Present these lines as a numbered list, skipping any blank lines and leaving the pictures out.

--- START OF Data provided ---

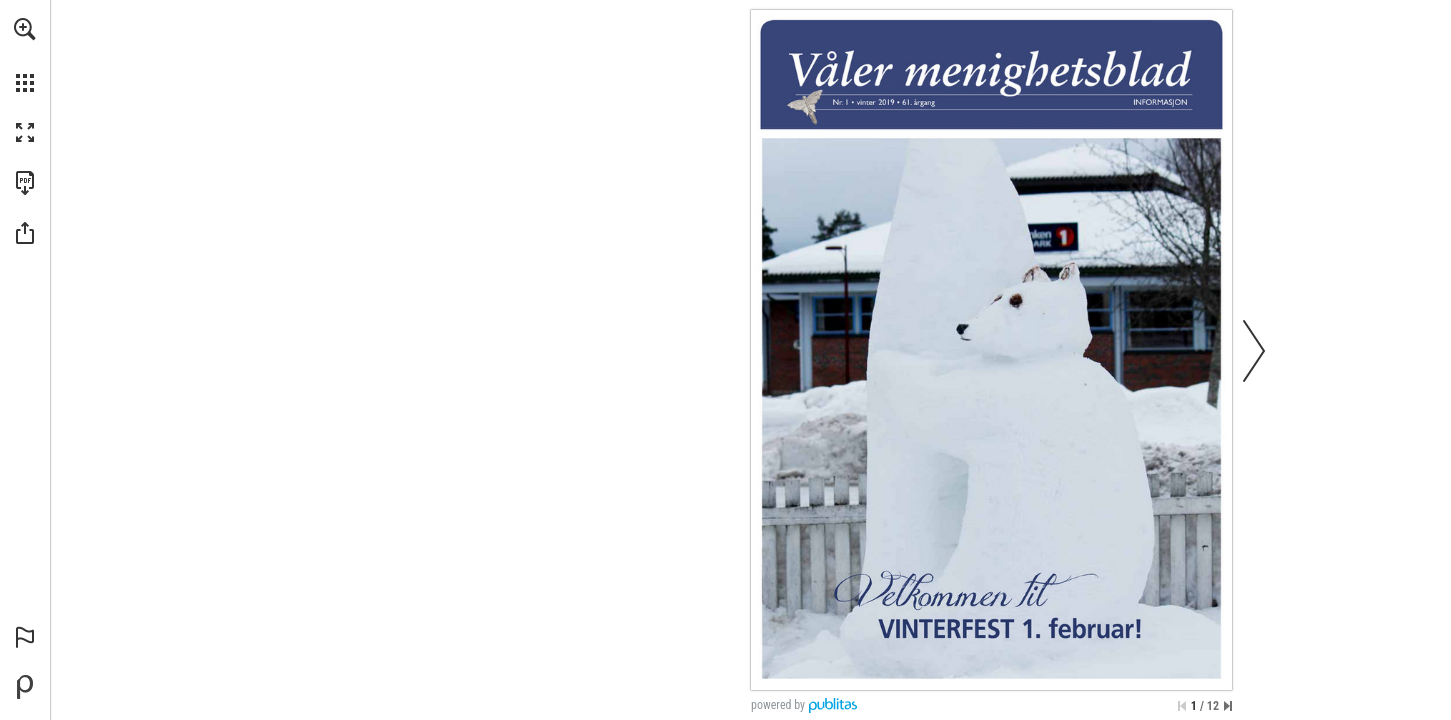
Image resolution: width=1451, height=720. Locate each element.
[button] (25, 29)
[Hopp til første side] (1182, 706)
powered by (778, 705)
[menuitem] (25, 55)
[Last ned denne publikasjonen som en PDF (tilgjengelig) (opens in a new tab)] (25, 183)
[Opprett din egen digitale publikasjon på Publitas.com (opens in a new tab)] (25, 687)
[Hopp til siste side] (1228, 706)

--- END OF Data provided ---

• [Exercise result]:
1. Image resolution: width=1451, height=720. Locate each element.
2. [button] (25, 29)
3. [Hopp til første side] (1182, 706)
4. powered by (778, 705)
5. [menuitem] (25, 55)
6. [Last ned denne publikasjonen som en PDF (tilgjengelig) (opens in a new tab)] (25, 183)
7. [Opprett din egen digitale publikasjon på Publitas.com (opens in a new tab)] (25, 687)
8. [Hopp til siste side] (1228, 706)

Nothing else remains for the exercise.